I have an input Tree with many variables, and I add a computationally expensive new variable using an alias (i.e. has slow run time) which I would like to reuse for some number of future iterations without re-calculating it, but would not want to add to the primary input Tree since it is still in flux.

It is of course possible to take a snapshot and create a new Tree with N+1 variables (and switch to this for the next bunch of quick iterations) but this would double the used disk space.

Instead, I am trying to find a way to store this new variable as a minimal Friend Tree (following suggestions on the RDataFrame main page), and add it to the main Tree so one can perform quick iterations with this new variable until one decides to recompute it.
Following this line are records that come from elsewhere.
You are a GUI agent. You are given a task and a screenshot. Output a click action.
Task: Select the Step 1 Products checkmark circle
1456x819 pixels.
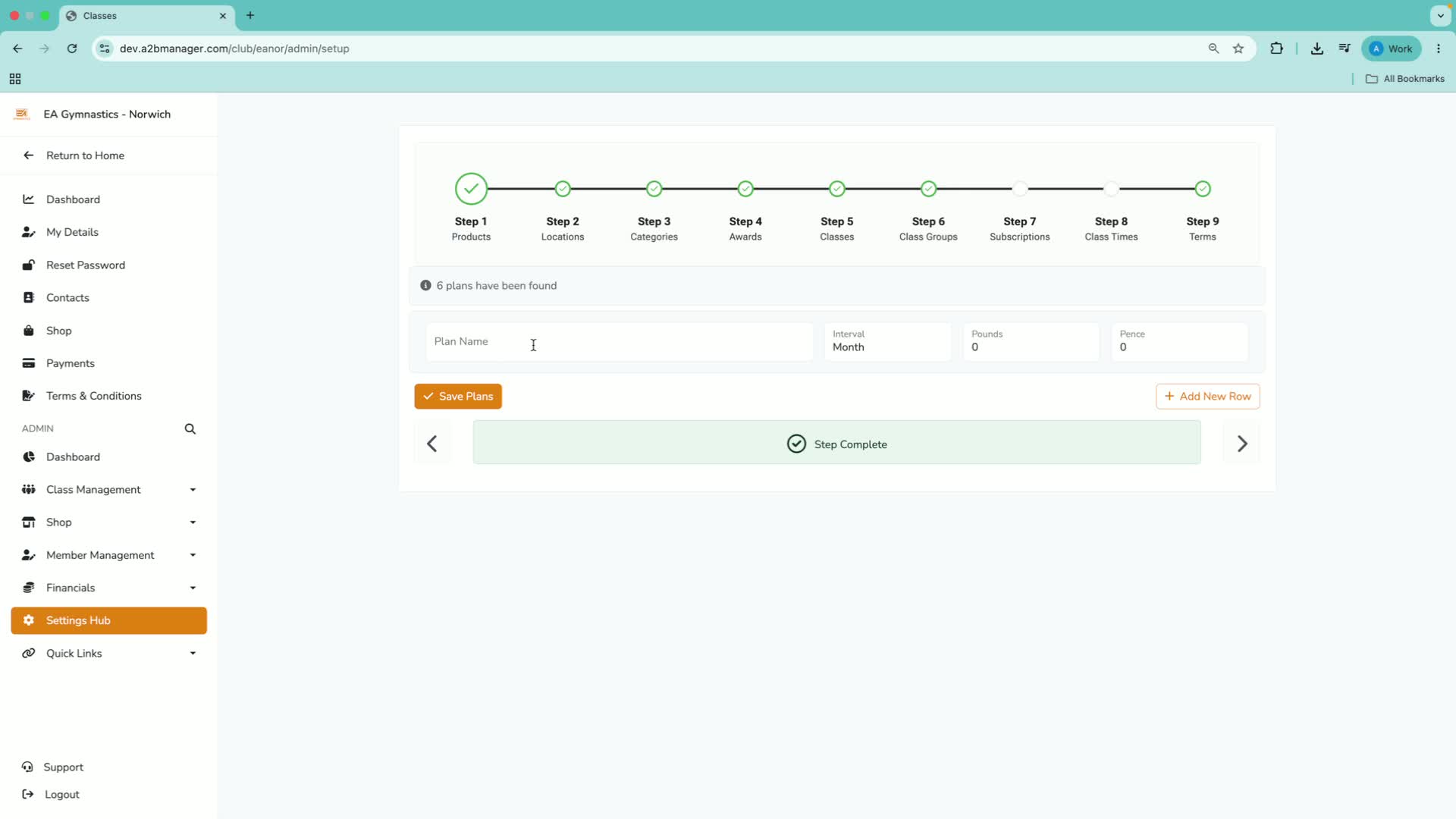471,189
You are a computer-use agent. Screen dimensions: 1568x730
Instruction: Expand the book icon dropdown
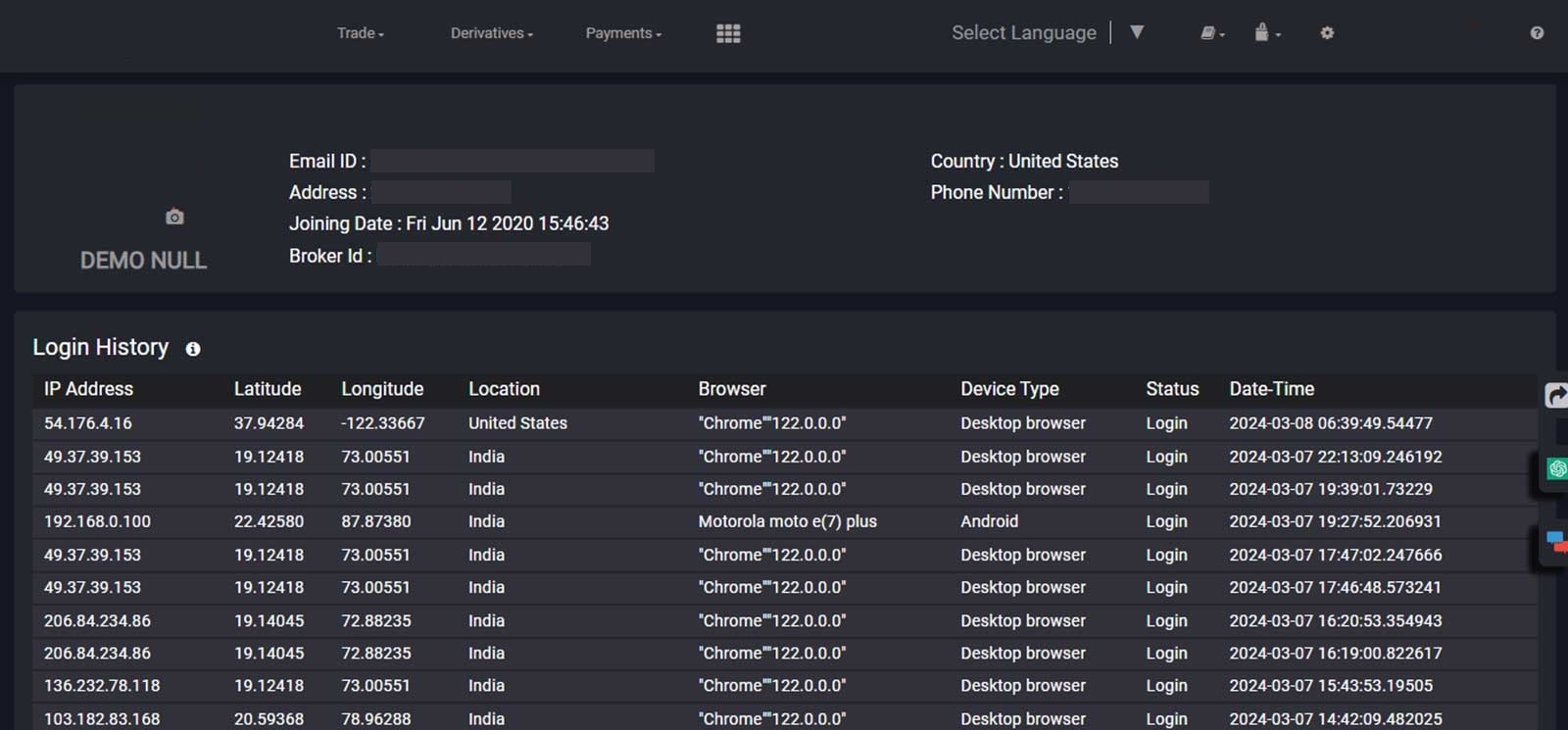[x=1212, y=33]
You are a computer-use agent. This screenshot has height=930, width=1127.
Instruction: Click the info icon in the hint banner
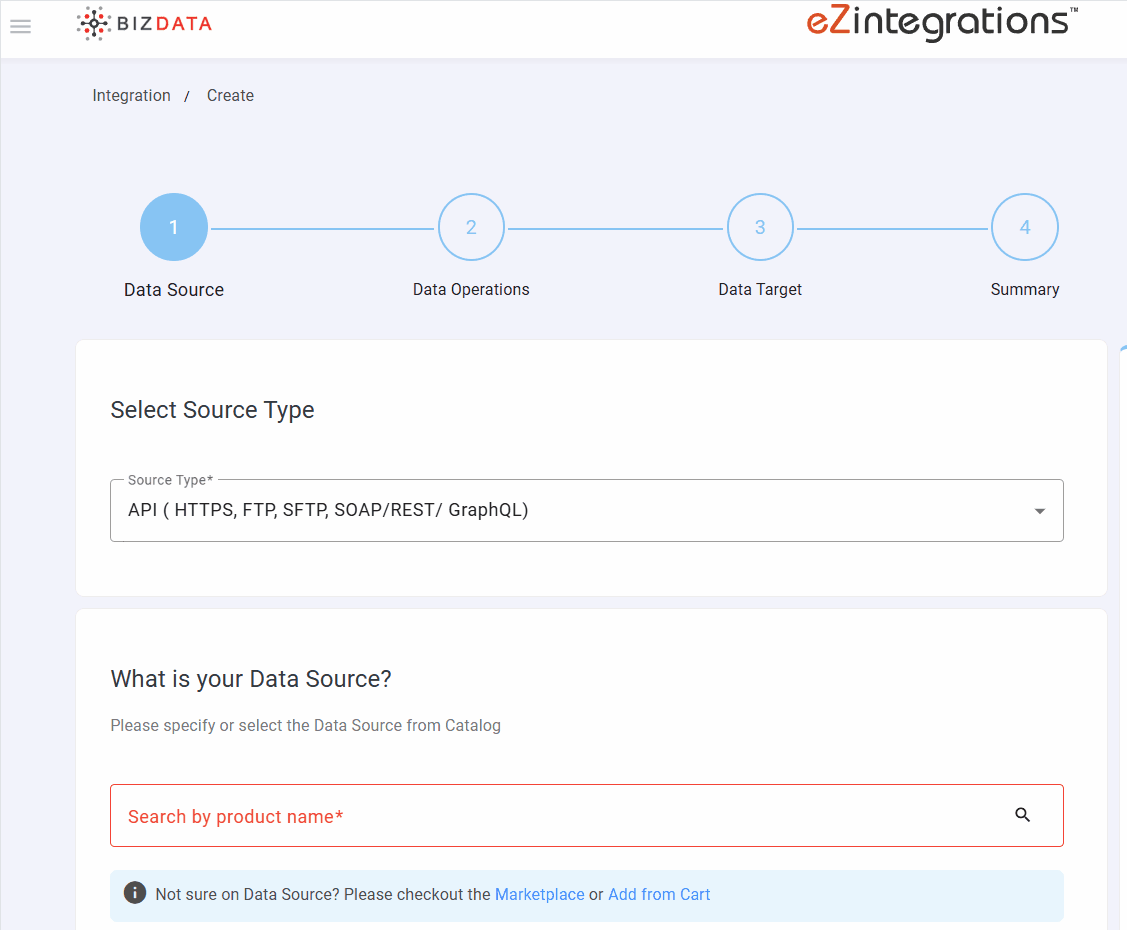tap(135, 893)
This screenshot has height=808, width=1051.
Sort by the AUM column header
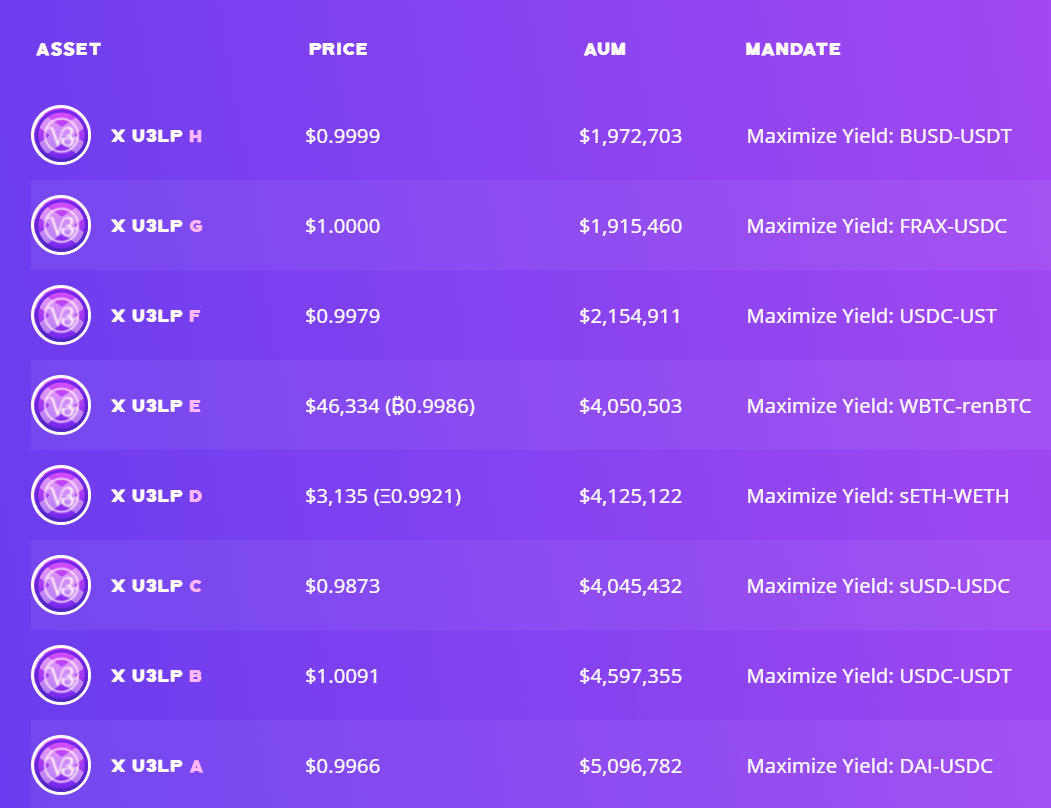pos(605,49)
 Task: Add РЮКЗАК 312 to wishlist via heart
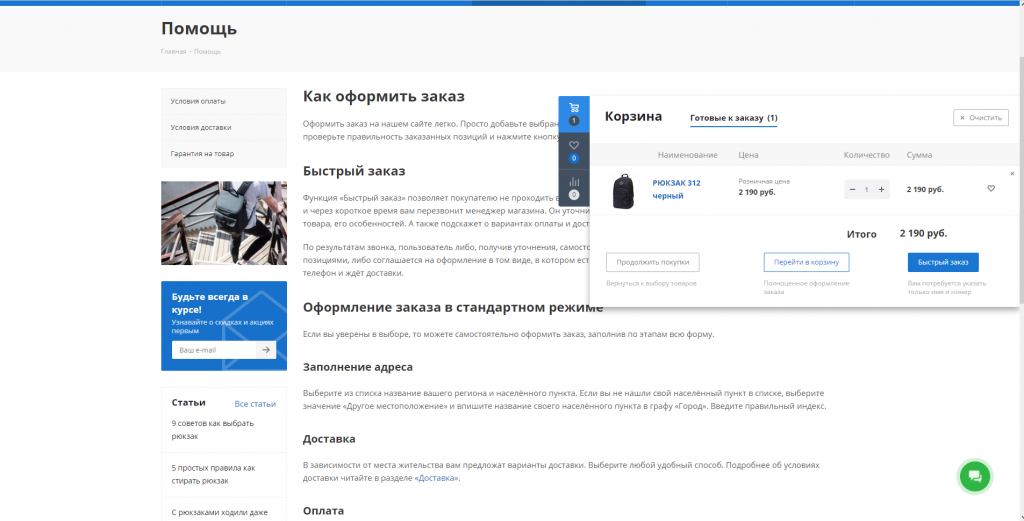991,188
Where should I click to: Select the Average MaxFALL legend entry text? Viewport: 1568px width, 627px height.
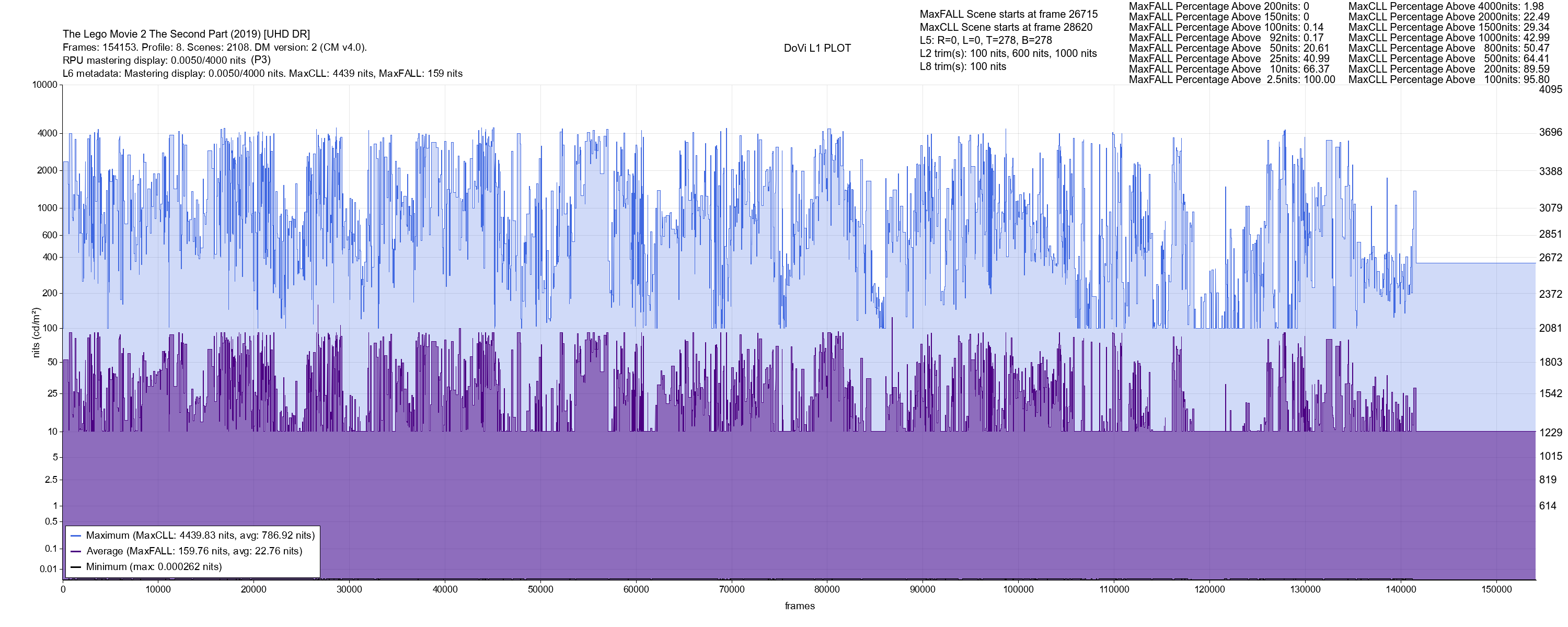(194, 552)
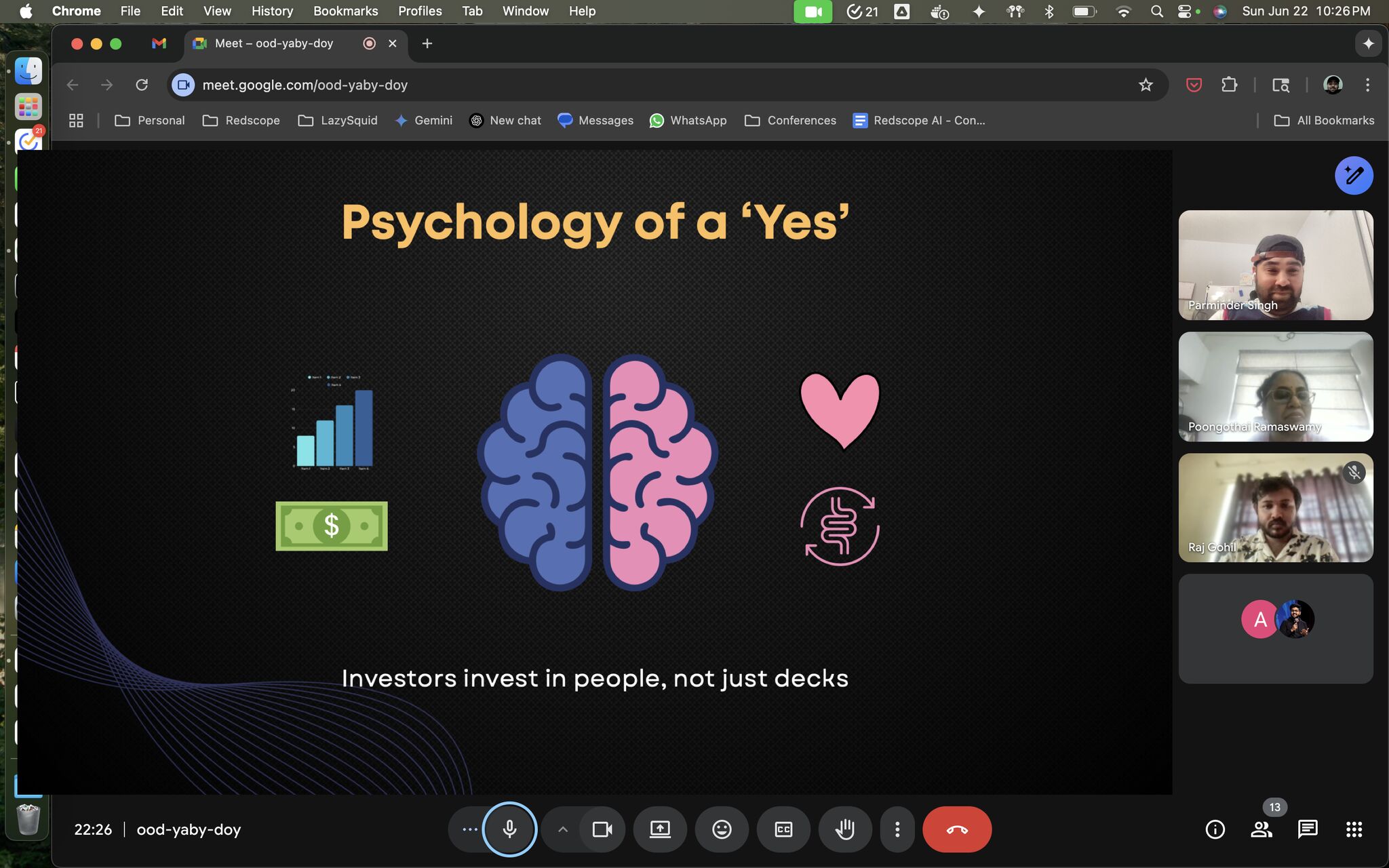Open the emoji reactions panel
1389x868 pixels.
(721, 829)
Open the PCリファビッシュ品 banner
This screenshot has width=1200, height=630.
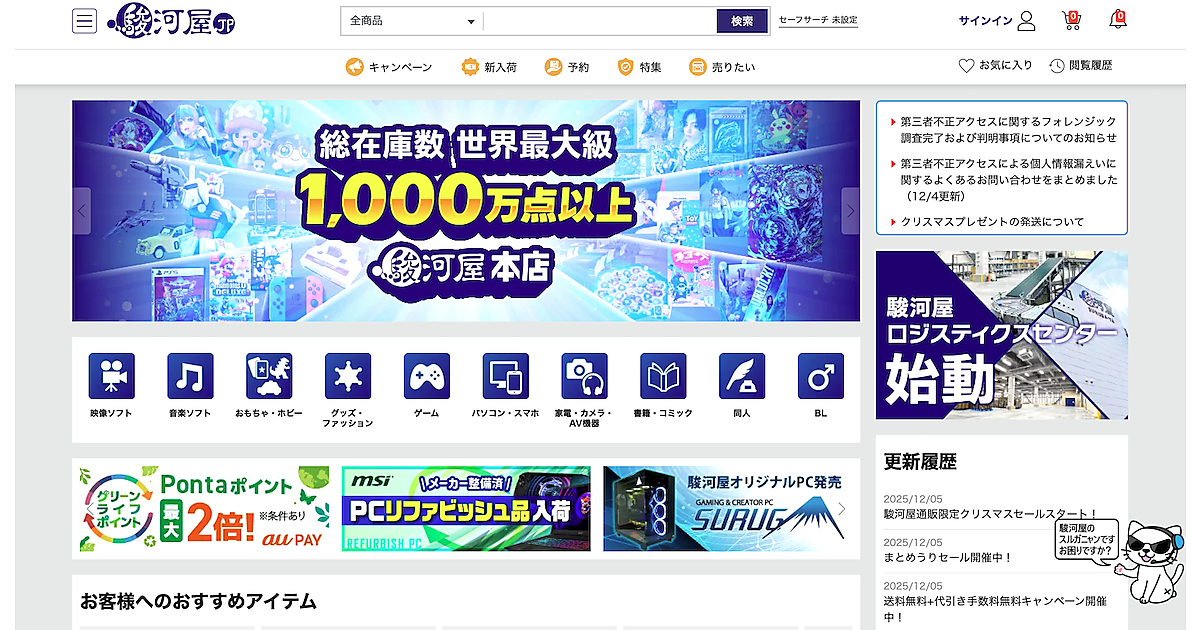pyautogui.click(x=466, y=508)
The issue is, as far as I understand, the order of the events in the input and Friend tree won’t match when MT is enabled (and it is necessary to use MT for performance reasons).
Is there a recommended way to proceed in this sort of scenario?
Any other non-friend-tree suggestions are also welcome of course.

Thanks for your time!

Hi Texaner :slight_smile:,
I believe you listed all available options together with their drawbacks:

  • write out the friend from a single-thread run, at the cost of runtime
  • write out a new tree with the extra column, at the cost of disk space (and possibly some runtime)
  • recalculate the quantity every time you process the tree, at the cost of runtime

There is a third, unavailable option that is writing out a friend TTree with a TTreeIndex that associates its entries with the original tree entries. At the moment, RDataFrame does not support indexed friends unfortunately (and anyway they involve random-access into the tree’s entries, which is not very performant).

Sorry I don’t have a better suggestion!